Text to read:
--- START ---

Re: resources, stuffs and individuation

pat hayes scripsit:

> Thus, for example, each of the sodium atoms in my body has an 
> identity - it is identical to itself - in the first sense, even 
> though none of them has an identity in the second sense, since we 
> have no agreed-on scheme for referring to individual atoms (and there 
> are too many of them to keep track of, in any case).

This is peripheral to your point, but quantum mechanics tells us that
atoms are truly Leibnizian indiscernibles -- there is not only no way
to label all the sodium atoms in your body, but there is not even any
sense in which they can be individuated from one another.

(By "atoms" I mean only what physicists call atoms, not Leibnizian atoms.)

> First, I would suggest that the best road for the WG to take on 
> issues like these would be to be as agnostic as you feel you possibly 
> can be about the exact nature of 'resources'. 

+1

> Second, it is important for almost all reasoning engines that the 
> general picture, of how URIrefs relate to whatever it is that they 
> refer to, should also allow for the existence of similar things which 
> are not referred to. That is, please do not say anything which 
> restricts the universe of discourse to include only those things that 
> have a URI or URI reference assigned to them (in whatever sense of 
> 'assigned' is appropriate.)  The reason for this request is that such 
> a restriction effectively makes it impossible to use quantifier 
> reasoning - that is, all kinds of formalized reasoning invented since 
> about 1880, including most reasoning software - over the set of 
> resources, so defined. The alternative logics that would be required 
> (those with a "substitution interpretation" of the quantifiers) have 
> been fully analysed and are known to be inadequate. This would be a 
> crippling decision.

--- END ---

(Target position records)
--- START ---

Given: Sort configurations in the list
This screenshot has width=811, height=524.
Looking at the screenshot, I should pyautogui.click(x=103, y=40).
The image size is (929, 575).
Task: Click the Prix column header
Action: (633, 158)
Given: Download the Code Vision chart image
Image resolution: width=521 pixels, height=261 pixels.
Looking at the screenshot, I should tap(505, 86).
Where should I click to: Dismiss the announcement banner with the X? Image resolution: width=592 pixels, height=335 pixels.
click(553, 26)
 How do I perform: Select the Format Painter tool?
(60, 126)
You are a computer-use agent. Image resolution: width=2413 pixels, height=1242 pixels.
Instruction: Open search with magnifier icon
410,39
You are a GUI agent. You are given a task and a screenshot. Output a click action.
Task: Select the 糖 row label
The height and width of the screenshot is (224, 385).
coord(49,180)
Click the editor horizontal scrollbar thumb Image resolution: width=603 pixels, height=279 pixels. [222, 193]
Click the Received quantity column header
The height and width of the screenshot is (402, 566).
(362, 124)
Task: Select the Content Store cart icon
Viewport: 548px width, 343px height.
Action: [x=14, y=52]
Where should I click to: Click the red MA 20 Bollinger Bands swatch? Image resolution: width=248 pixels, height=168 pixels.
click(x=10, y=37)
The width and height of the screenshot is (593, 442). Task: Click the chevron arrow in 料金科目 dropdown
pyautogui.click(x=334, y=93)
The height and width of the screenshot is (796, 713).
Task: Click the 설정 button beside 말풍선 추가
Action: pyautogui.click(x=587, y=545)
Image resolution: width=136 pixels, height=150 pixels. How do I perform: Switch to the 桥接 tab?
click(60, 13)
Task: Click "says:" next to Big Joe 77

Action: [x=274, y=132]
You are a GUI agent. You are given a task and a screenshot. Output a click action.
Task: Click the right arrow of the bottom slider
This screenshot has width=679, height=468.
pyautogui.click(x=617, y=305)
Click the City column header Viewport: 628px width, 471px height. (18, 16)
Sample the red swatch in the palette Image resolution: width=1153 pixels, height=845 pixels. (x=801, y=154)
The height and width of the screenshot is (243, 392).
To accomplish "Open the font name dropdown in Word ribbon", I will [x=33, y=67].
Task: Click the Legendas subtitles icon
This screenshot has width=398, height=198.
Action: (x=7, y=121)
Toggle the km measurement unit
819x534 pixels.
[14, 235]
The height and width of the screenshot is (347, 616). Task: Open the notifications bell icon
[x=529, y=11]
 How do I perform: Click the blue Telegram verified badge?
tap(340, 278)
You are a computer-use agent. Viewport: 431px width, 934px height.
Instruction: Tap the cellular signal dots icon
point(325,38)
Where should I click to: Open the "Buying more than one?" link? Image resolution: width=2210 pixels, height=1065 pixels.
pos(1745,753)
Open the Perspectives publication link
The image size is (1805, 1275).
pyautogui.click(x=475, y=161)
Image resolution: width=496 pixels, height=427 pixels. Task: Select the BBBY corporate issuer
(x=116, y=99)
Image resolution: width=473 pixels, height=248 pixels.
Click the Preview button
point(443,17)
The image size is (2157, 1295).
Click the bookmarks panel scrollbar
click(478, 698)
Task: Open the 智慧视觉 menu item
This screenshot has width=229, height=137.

--- END ---

Written task A:
Answer these from the post on resources and individuation:
(i) According to quantum mechanics, as the post describes it, what are atoms truly?
(ii) Since about what year have the kinds of formalized reasoning that use quantifiers been invented?
(iii) What interpretation of the quantifiers do the alternative logics have?
Written task B: Reproduce word for word the passage in the post on resources and individuation, starting with "This is peripheral" and going on through "nature of 'resources'.".

Expected output A:
(i) Leibnizian indiscernibles.
(ii) About 1880.
(iii) A "substitution interpretation."

Expected output B:
This is peripheral to your point, but quantum mechanics tells us that
atoms are truly Leibnizian indiscernibles -- there is not only no way
to label all the sodium atoms in your body, but there is not even any
sense in which they can be individuated from one another.

(By "atoms" I mean only what physicists call atoms, not Leibnizian atoms.)

> First, I would suggest that the best road for the WG to take on 
> issues like these would be to be as agnostic as you feel you possibly 
> can be about the exact nature of 'resources'.